Ancor più elettrizzante per Popovich è il supporting cast che dovrebbe scortare il crack francese alla sua prima esperienza NBA, un nugolo di elementi che sembrano fatti apposta per aiutare il rookie a sopperire a ovvie mancanze fisiche e tattiche, da limare nella “scuola” di Alamo.

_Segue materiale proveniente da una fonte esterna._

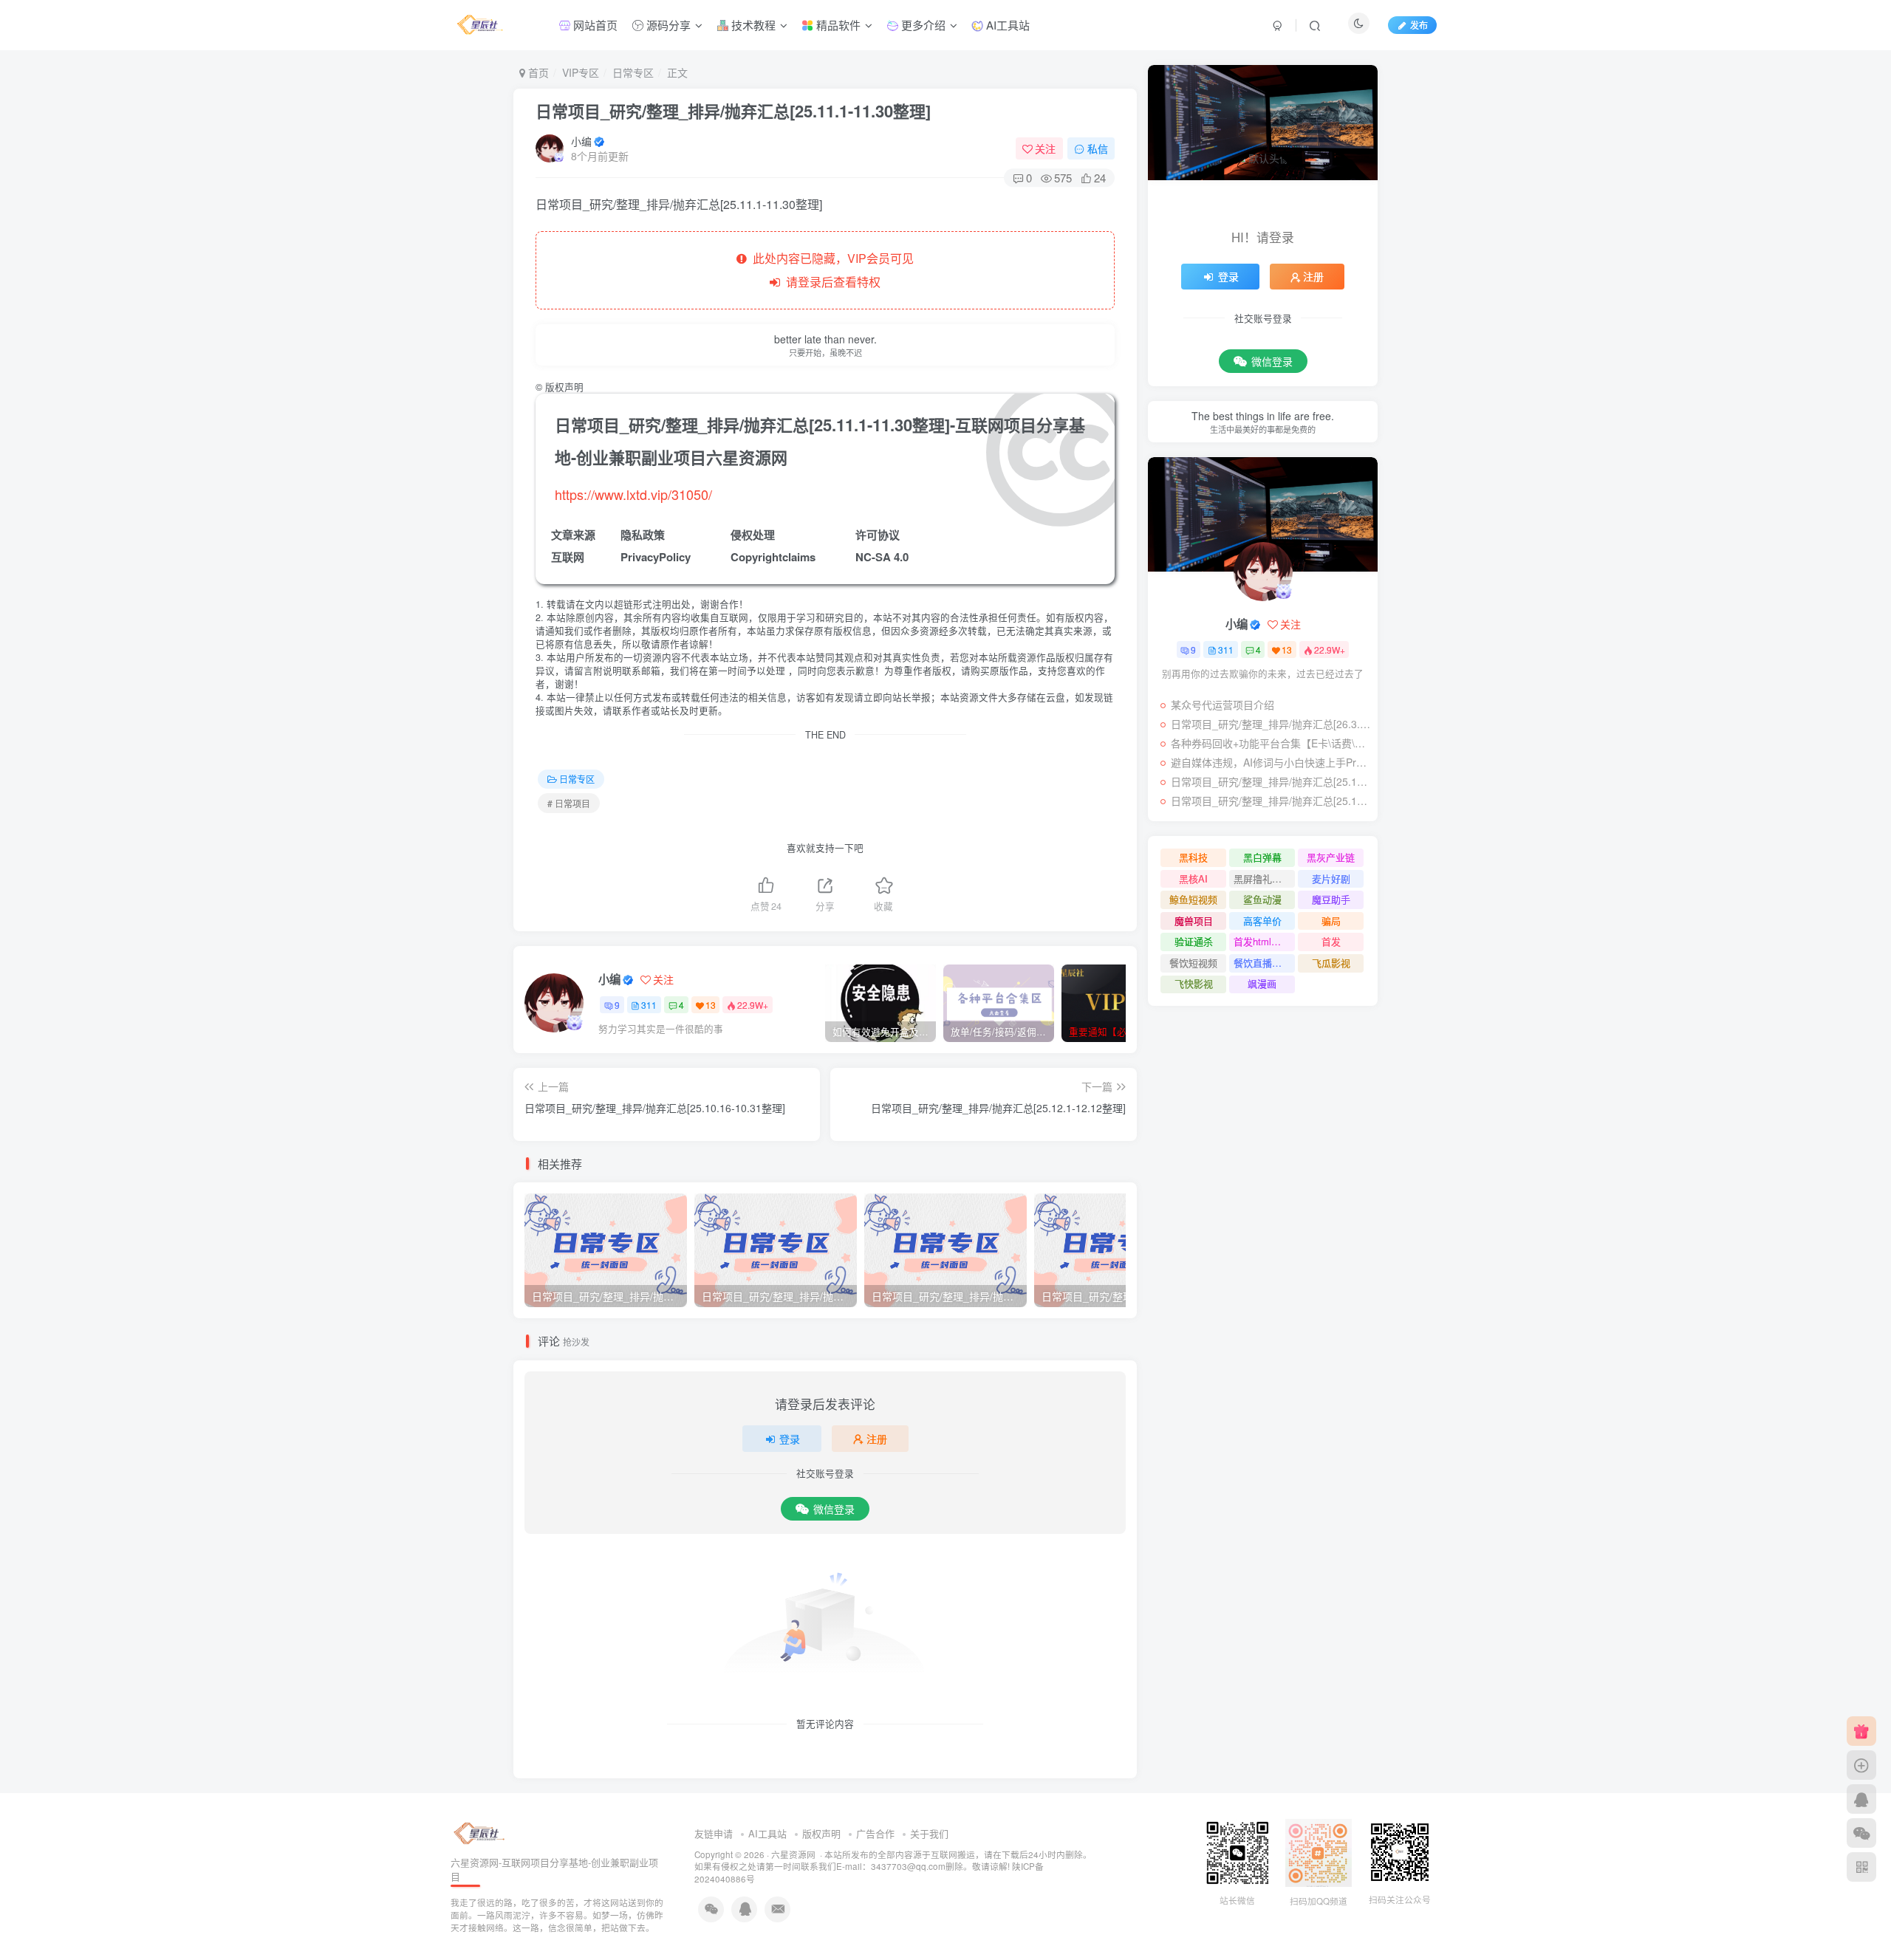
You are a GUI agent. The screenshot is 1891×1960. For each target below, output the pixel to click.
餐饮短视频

Non bisogna essere uno scienziato per capire difatti quanta libertà Popovich dovrebbe accordare al debuttante, probabilmente una sorta di centro ante litteram in attacco, autonomo nel procacciarsi spazi e gestire le proprie vibe, mentre a sudare e andare di tattica ecco pronti Devin Vassell e Keldon Johnson, gli altri due prospetti della casa già “marchiati” dall’impronta dello skipper, che alternerebbero perciò i moltissimi possessi a difesa schierata destinati al debuttante con l’altissimo ritmo offensivo imposto nelle ultime due stagioni senza obiettivi. Chi sembra nato con l’effige da Sperone è Jeremy Sochan, sophomore atteso alla conferma e già beniamino dell’AT&T Center, a cui sarà assegnato il compito di collante fra i due lati del parquet.

Si riparte perciò da un quartetto giovanissimo comunque colmo di skillset e in predicato di creare spazio da molteplici mattonelle, ma soprattutto “migliorabile” dall’allenatore, a cui si aggiunge il fortemente desiderato e perciò rinnovato Tre Jones, profilo Spurs se ce ne è uno, anch’egli dalla carta d’identità ridente ma veterano nell’animo come piace a Pop e grandissimo difensore.

E’ lui forse l’elemento a cui il coach potrebbe dare le maggiori responsabilità, data la scarsa attitudine a commettere turnover seppur soltanto ventitreenne, sfruttando il sovente e possibile emigrare di Wemby nel perimetro per filare dentro il pitturato, o rifinire le medie da fuori grazie alle aperture che i 4 titolari gli offrirebbero.

Popovich ha un roster giovane, tanto tempo davanti e specialmente un front office paziente che ha deciso di proseguire con lui, nonostante si potrebbe clamorosamente trovare già quest’anno ad aver concluso una breve rebuilding, avendo a disposizione nei 5 anni di contratto uno starting lineup  con cui scalare le vette della Lega. Se così fosse non sarebbero necessarie aggiunte a breve termine, ma continuare anno per anno aggregando a una rosa completa e dal futuro garantito esperti utility perimetrali ma con la valigia sempre pronta, tipo Bullock, Osman, Payne e Graham.

L’allenatore come compito primario dovrà dunque perfezionare fisico e diligenza difensiva per Wembanyama e sciogliere le briglia a un cavallo di razza quale Socham, mentre i tre qualitativi 3&D completeranno un quintetto “basso” e atletico ma allo stesso tempo roccioso e di stazza.

C’è molta curiosità per i nuovi Spurs, d’incanto tornati a livello mediatico nel basket che conta, grazie al colpo dell’ultimo draft e alla conferma di uno dei più grandi strateghi della storia NBA, un’intrigante combinazione fra nuovo e vecchio che potrebbe rivelarsi vincente!